## WHAT YOU SHOULD DO
Copy everything from the line containing "Tap Android recent" down to the line containing "Looking at the screenshot, I should tap(612, 643).", reproducing those lines unchanged.

Collected data entries
_ _ _ _

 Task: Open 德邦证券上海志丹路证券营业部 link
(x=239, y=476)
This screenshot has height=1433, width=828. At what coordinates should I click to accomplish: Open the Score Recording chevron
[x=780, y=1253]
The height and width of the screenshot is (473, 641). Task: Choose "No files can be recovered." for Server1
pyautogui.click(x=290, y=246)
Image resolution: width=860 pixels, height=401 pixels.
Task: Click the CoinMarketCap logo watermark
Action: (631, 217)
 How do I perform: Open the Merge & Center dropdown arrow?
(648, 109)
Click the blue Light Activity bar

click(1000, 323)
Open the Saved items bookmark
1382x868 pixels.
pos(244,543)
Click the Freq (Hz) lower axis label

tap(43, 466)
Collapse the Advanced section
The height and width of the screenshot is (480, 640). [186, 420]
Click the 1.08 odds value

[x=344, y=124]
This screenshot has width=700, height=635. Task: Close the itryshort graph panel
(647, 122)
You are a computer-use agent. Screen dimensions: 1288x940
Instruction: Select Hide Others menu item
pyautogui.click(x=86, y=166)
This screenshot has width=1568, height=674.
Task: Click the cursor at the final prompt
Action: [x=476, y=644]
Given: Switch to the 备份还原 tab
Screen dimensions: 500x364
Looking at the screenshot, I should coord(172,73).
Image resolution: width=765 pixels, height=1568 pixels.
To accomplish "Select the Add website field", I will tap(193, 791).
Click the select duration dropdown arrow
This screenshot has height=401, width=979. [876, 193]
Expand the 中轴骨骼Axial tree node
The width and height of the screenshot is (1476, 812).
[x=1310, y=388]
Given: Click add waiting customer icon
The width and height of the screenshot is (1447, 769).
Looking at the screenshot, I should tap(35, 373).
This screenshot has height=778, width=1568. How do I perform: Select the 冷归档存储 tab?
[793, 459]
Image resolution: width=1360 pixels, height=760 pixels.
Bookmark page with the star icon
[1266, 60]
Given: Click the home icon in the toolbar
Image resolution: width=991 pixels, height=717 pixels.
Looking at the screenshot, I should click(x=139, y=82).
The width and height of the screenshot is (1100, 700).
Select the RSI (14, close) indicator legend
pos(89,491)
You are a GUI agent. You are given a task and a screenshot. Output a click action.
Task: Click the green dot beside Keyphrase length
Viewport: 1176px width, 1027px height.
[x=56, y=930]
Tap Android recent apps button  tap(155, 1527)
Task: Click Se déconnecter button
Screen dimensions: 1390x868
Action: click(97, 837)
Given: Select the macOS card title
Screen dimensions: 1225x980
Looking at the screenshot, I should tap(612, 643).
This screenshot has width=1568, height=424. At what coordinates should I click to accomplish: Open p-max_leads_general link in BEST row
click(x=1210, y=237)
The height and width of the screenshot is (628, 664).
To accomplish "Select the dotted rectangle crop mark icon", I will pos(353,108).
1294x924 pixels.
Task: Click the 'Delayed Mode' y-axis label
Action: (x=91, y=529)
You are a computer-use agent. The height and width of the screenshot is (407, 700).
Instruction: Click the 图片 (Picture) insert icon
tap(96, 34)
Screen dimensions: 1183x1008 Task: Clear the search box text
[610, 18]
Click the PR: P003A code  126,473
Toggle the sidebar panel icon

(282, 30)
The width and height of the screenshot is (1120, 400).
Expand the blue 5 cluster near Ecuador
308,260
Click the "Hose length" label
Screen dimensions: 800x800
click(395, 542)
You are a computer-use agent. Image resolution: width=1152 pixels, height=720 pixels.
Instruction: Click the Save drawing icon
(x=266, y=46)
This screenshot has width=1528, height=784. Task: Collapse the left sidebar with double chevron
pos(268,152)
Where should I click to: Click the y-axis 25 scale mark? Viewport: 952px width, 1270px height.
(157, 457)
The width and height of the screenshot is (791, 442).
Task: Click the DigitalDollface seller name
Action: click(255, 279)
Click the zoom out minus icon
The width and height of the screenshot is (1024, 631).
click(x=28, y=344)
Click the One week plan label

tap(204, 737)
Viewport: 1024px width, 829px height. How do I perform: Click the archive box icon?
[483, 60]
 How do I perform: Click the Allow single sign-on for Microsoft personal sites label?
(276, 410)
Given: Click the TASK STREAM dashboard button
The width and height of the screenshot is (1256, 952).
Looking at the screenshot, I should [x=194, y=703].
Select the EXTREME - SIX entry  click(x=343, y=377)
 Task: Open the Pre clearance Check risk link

_ _ _ _

## SOLUTION FOR THIS EXERCISE
Tap Android recent apps button  tap(155, 1527)
Task: Click Se déconnecter button
Screen dimensions: 1390x868
Action: click(97, 837)
Given: Select the macOS card title
Screen dimensions: 1225x980
Looking at the screenshot, I should tap(612, 643).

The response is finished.